Transcribe the records that follow, preserving every word.

SOURCE DATA
++++++++

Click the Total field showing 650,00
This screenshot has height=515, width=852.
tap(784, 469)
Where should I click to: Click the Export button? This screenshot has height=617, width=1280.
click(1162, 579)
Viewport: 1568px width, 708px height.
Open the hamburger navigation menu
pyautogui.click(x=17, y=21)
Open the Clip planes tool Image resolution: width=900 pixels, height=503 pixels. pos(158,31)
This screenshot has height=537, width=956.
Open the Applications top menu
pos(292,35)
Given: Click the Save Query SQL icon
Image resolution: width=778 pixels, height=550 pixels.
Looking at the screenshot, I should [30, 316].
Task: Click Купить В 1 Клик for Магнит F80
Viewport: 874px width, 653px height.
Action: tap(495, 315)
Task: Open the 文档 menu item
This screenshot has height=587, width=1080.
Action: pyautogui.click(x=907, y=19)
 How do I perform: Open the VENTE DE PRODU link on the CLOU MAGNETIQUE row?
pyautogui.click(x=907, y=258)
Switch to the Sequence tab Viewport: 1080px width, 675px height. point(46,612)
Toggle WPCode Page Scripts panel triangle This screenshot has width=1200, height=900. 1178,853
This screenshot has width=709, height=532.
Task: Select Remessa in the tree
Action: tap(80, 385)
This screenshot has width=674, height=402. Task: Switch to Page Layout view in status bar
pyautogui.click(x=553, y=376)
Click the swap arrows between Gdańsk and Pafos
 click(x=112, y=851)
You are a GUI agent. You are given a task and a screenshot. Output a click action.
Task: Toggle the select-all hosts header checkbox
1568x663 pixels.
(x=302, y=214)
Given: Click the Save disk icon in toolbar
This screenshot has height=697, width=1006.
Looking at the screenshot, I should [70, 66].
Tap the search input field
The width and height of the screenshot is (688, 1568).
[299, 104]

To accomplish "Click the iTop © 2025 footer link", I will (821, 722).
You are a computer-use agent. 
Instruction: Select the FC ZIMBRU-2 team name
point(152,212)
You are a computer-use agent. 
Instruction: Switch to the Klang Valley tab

++++++++

SOLUTION TO THE PROBLEM
Click the Total field showing 650,00
This screenshot has height=515, width=852.
tap(784, 469)
Where should I click to: Click the Export button? This screenshot has height=617, width=1280.
click(1162, 579)
Viewport: 1568px width, 708px height.
Open the hamburger navigation menu
pyautogui.click(x=17, y=21)
Open the Clip planes tool Image resolution: width=900 pixels, height=503 pixels. pos(158,31)
This screenshot has height=537, width=956.
Open the Applications top menu
pos(292,35)
Given: Click the Save Query SQL icon
Image resolution: width=778 pixels, height=550 pixels.
Looking at the screenshot, I should [30, 316].
Task: Click Купить В 1 Клик for Магнит F80
Viewport: 874px width, 653px height.
Action: tap(495, 315)
Task: Open the 文档 menu item
This screenshot has height=587, width=1080.
Action: pyautogui.click(x=907, y=19)
 How do I perform: Open the VENTE DE PRODU link on the CLOU MAGNETIQUE row?
pyautogui.click(x=907, y=258)
Switch to the Sequence tab Viewport: 1080px width, 675px height. point(46,612)
Toggle WPCode Page Scripts panel triangle This screenshot has width=1200, height=900. 1178,853
This screenshot has width=709, height=532.
Task: Select Remessa in the tree
Action: tap(80, 385)
This screenshot has width=674, height=402. Task: Switch to Page Layout view in status bar
pyautogui.click(x=553, y=376)
Click the swap arrows between Gdańsk and Pafos
 click(x=112, y=851)
You are a GUI agent. You are given a task and a screenshot. Output a click action.
Task: Toggle the select-all hosts header checkbox
1568x663 pixels.
(x=302, y=214)
Given: Click the Save disk icon in toolbar
This screenshot has height=697, width=1006.
Looking at the screenshot, I should [70, 66].
Tap the search input field
The width and height of the screenshot is (688, 1568).
[299, 104]

To accomplish "Click the iTop © 2025 footer link", I will (821, 722).
You are a computer-use agent. 
Instruction: Select the FC ZIMBRU-2 team name
point(152,212)
You are a computer-use agent. 
Instruction: Switch to the Klang Valley tab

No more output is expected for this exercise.